The comparison results are shown in Table 1. The LFM and SVD++models only use rating matrices as features of users and resources for rating prediction; The HFT model combines rating matrix and comment text, but does not use deep learning methods; The SATMCF model optimizes the rating matrix using user sentiment information, but does not consider the semantic information in the comment text; The DeepCoNN model relies entirely on comment text as input to the deep recommendation model; The NARRE model and DeepSAMI model use both rating matrices and deep models of comment texts simultaneously. In addition, the DeepSAMI model also incorporates user emotional features, further enhancing recommendation performance. The comparison of these models highlights the advantages of the HAER-UBSA model in comprehensively considering multiple information sources and emotional features.

Table 1:

Comparison of baseline models.

Models	Rating matrix	User behavior	Deep learning	Attention mechanism	Emotional characteristics
LFM	√	/	/	/	/
SVD++	√	/	/	/	/
HFT	√	√	/	/	/
SATMCF	√	/	/	/	√
DeepCoNN	√	√	√	/	/
NARRE	√	√	√	√	/
HAER-UBSA	√	√	√	√	√

DOI: 10.7717/peerj-cs.3302/table-1

Experimental results and analysis

The RMSE and MAE values of different model datasets 1 and 2 were compared in the experiment, and the experimental results are shown in Table 2. The experimental results are shown in Table 2.

Table 2:

RMSE and MAE of baseline models.

Models	Datasets 1		Datasets 1
Models	MAE	RMSE	MAE	RMSE
LFM	0.6994	0.9471	0.7925	1.0143
SVD++	0.6357	0.9529	0.6902	0.9683
HFT	0.6601	0.9366	0.6983	0.9598
SATMCF	0.6920	0.9310	0.7363	0.9960
DeepCoNN	0.6366	0.9286	0.6834	0.9569
NARRE	0.6473	0.9269	0.6848	0.9615
HAER-UBSA	0.5960	0.9327	0.6734	0.9143

DOI: 10.7717/peerj-cs.3302/table-2

Firstly, compared with traditional LFM model, models that combine comment text information (such as HFT, SATMCF, DeepCoNN) exhibit higher recommendation accuracy. This result indicates that the user preferences and item feature information contained in the comment text can effectively enhance the description and understanding of user characteristics in rating interaction data. In addition, models that integrate comment text and rating matrix (such as SVD++, NARRE) show significantly better accuracy in rating prediction than models that rely solely on comment text, indicating that this combination method plays an important role in improving model performance. Emotional words expressing user opinions in comment texts can effectively enhance the semantic information of user comments, further promote the learning of user semantic representations, and improve the accuracy of rating prediction. These results collectively support the importance of joint modeling based on emotional and semantic information.

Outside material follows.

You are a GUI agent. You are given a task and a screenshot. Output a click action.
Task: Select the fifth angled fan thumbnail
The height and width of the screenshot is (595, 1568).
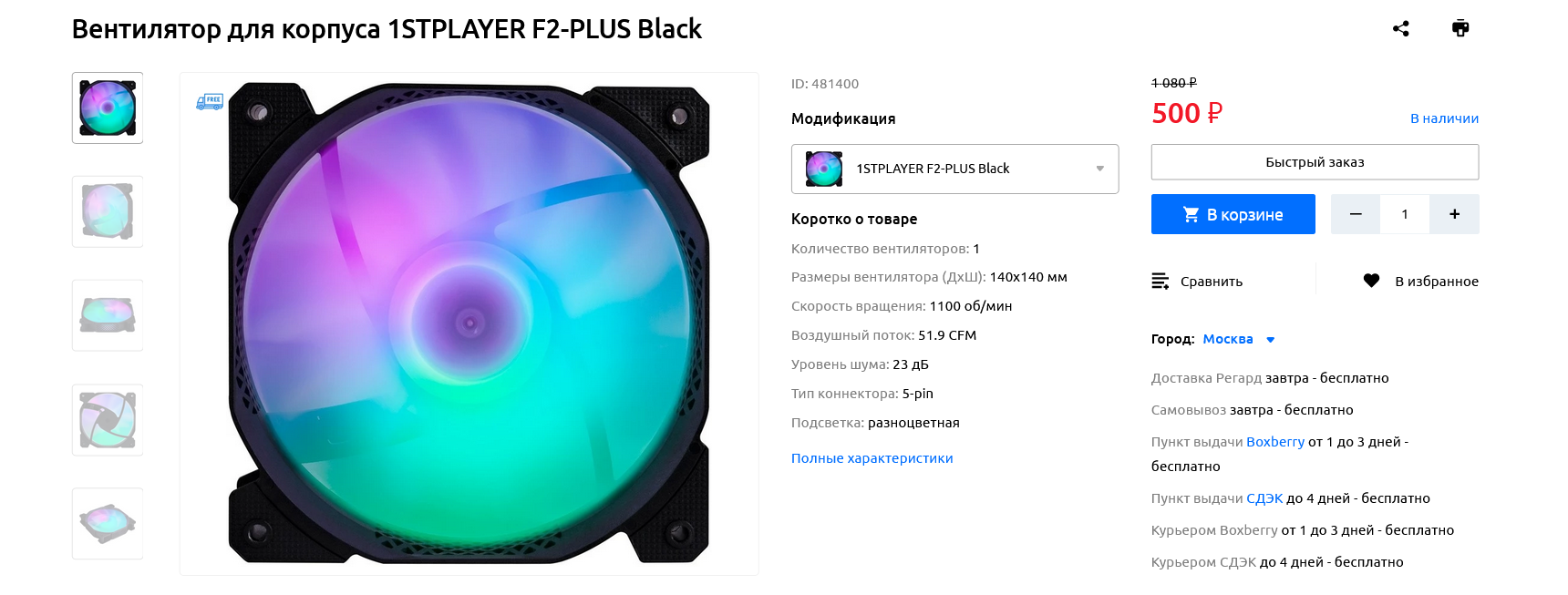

In the recommendation system designed in this article, a key parameter is the balance factor $α$ , which is used to reflect the weight allocation of user behavior and user emotion scores in the rating matrix update module. Specifically, the larger the value of $α$ , the greater the weight of the sentiment score in the recommendation. We represent this relationship using Formula (13) and set the value of $α$ from 0 to 1 with a step size of 0.1 for experimentation. When $α = 0$ , only consider the user’s behavior; When $α = 1$ , only the user’s emotional score is considered. The experimental results are shown in Fig. 4.

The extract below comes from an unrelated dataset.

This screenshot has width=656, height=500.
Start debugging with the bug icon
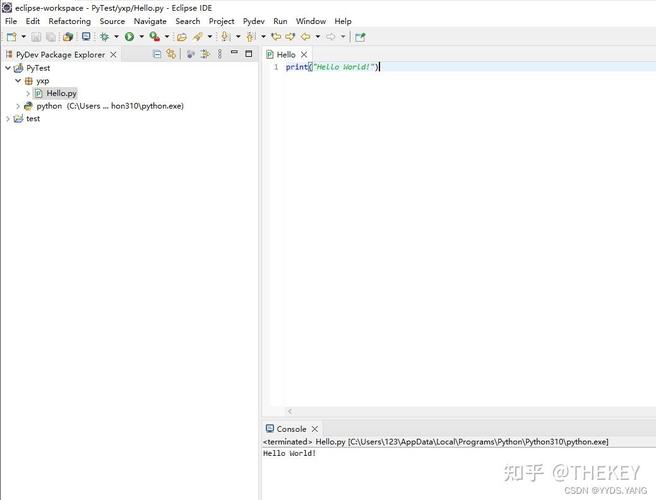(104, 37)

Figure 4: Effect of equilibrium factor α on model performance.
(A) MAE under different. (B) RMSE under different.

Download full-size image

DOI: 10.7717/peerj-cs.3302/fig-4

When $α = 0.6$ , the MAE and root mean square error RMSE of the model reach their minimum values on both datasets. This result indicates that emotional scores play a more important role in rating prediction models compared to users’ original ratings. Meanwhile, when $α = 0$ , recommendation models that do not consider user emotions show varying degrees of increase in recommendation error, indicating that the balance factor $α$ has a positive impact on the recommendation quality of the recommendation system.

These experimental results support the hypothesis of this article: in cases where the credibility of user behavior is low, emotional information extracted from user comment texts can more accurately reflect the user’s true preferences. Therefore, adopting a strategy of weighted fusion of user sentiment scores and user behavior can effectively reduce the error between user behavior and their true preferences, thereby improving recommendation effectiveness.

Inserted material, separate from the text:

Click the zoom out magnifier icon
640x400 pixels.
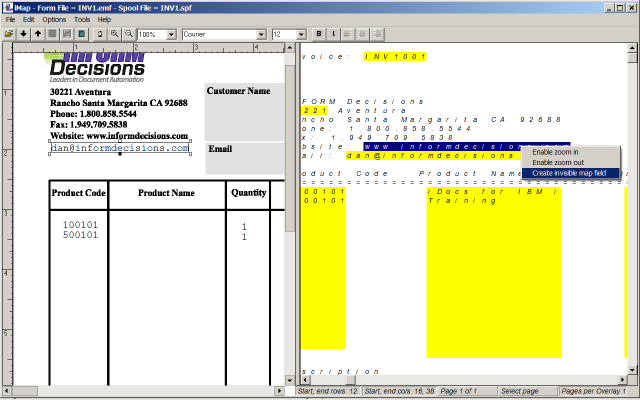[x=128, y=34]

Figure 5 shows the customer satisfaction of various strategies. After multiple tests, the user satisfaction of traditional recommendation systems ranges from 0.4 to 0.6, while the recommendation system proposed in this article achieves a user satisfaction of over 0.75. This indicates that the recommendation system proposed in this article has higher user satisfaction compared to standard marketing push systems.

Figure 5: Proportion of user satisfaction under (A) LFM, (B) SVD++, (C) HFT, (D) SATMCF, (E) DeepConNN, (F) NARRE and (G) HAER—UBSA.

Download full-size image

DOI: 10.7717/peerj-cs.3302/fig-5

In order to verify the effectiveness of hierarchical attention in learning user and item node embedding representations, this section conducted ablation experiments on attention networks of different levels. In the experiment, the method that only considers emotional attention is labeled as HAER-S, while the method that only considers user behavior level attention is labeled as HAER-A. The experimental results are shown in, which compares two different datasets.

From Fig. 6, it can be seen that the performance improvement is more significant compared to HAER-A, indicating that each behavioral feature of the user has different importance in predicting user preferences. By integrating the importance of different behavioral information, the model performance can be improved and the accuracy of recommendation results can be enhanced. Compared with HAER-S, the RMSE and MAE values of the model without emotional features have been improved on two different datasets, indicating that the fusion of emotional word information and comment feature information of user emotional tendencies can enhance the semantic information representation ability of user features and improve the accuracy of rating prediction.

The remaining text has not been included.